[A Book of the Play by Dutton Cook]@TWC D-Link bookA Book of the Play CHAPTER II 4/19
It was true that he might, as he often did, deal with them absurdly and severely; but even in this abuse of his power there was valuable recognition of their profession--it became invested with a measure of lawfulness, otherwise often denied it by common opinion.
How it chanced that a member of the royal household ruled not only the dramatic representations of the court, but controlled arbitrarily enough, plays and players generally, no one appeared to know, or thought it worth while to inquire.

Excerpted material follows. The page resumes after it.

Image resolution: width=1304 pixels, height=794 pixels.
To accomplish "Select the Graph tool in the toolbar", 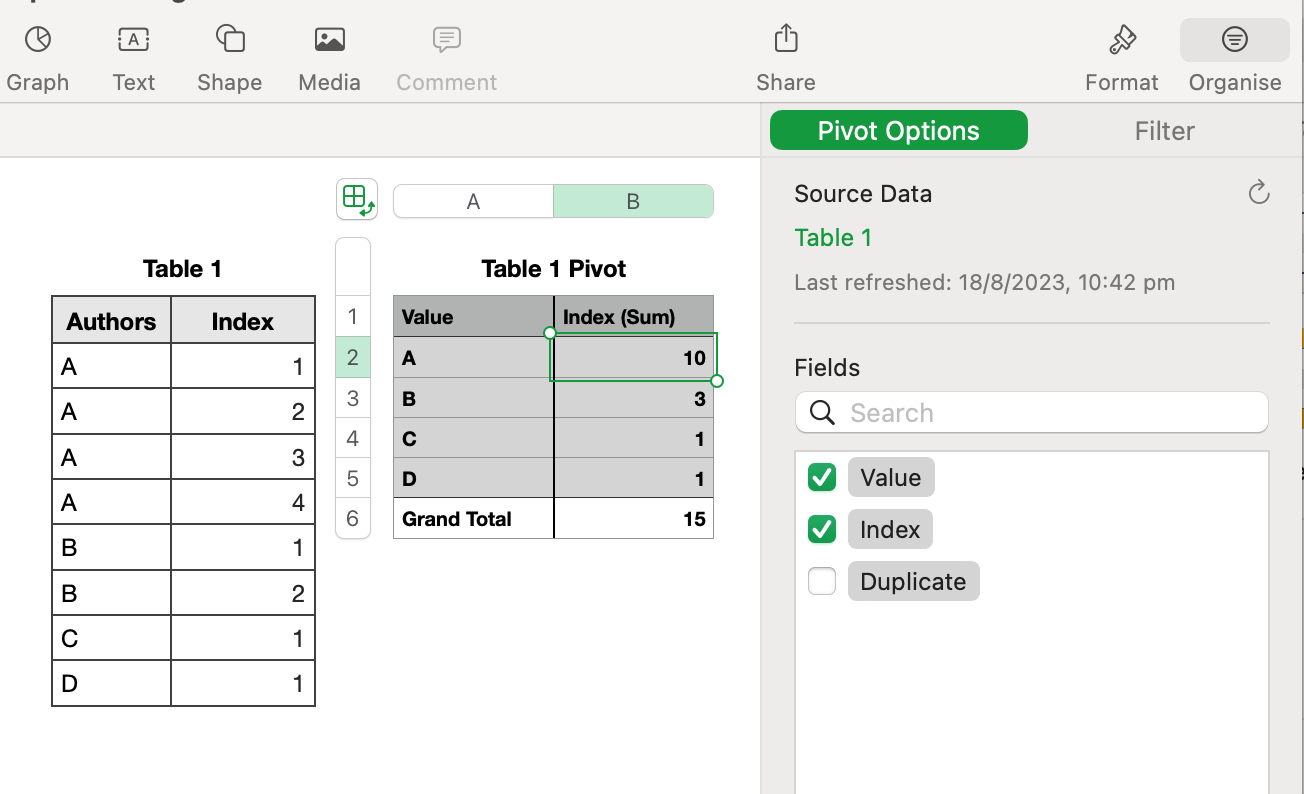I will [37, 55].
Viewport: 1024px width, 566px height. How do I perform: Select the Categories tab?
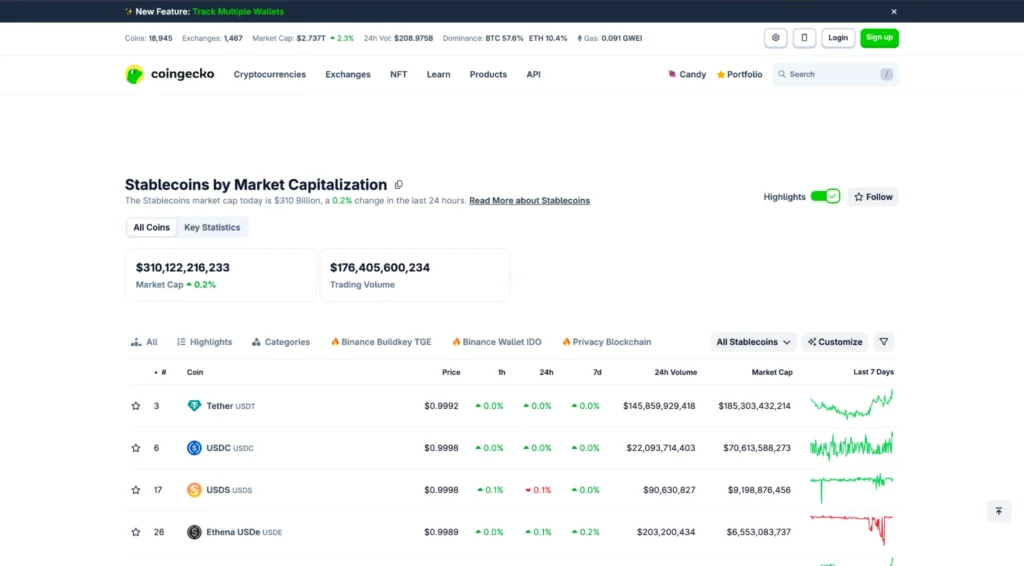281,342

As Colley Cibber writes: "Though in all the letters patent for acting plays, &c., since King Charles I.'s time, there has been no mention of the Lord Chamberlain, or of any subordination to his command or authority, yet it was still taken for granted that no letters patent, by the bare omission of such a great officer's name, could have superseded or taken out of his hands that power which time out of mind he always had exercised over the theatre.
But as the truth of the question seemed to be wrapt in a great deal of obscurity in the old laws, made in former reigns, relating to players, &c., it may be no wonder that the best companies of actors should be desirous of taking shelter under the visible power of a Lord Chamberlain, who, they knew, had at his pleasure favoured and protected, or borne hard upon them; but be all this as it may, a Lord Chamberlain, from whencesoever his power might be derived, had, till of later years, had always an implicit obedience paid to it." Among the duties undertaken by the Lord Chamberlain was the licensing or refusing new plays, with the suppression of such portions of them _as_ he might deem objectionable; which province was assigned to his inferior, the Master of the Revels.
This, be it understood, was long before the passing of the Licensing Act of 1737, which indeed, although it gave legal sanction to the power of the Lord Chamberlain, did not really invest him with much more power than he had often before exercised.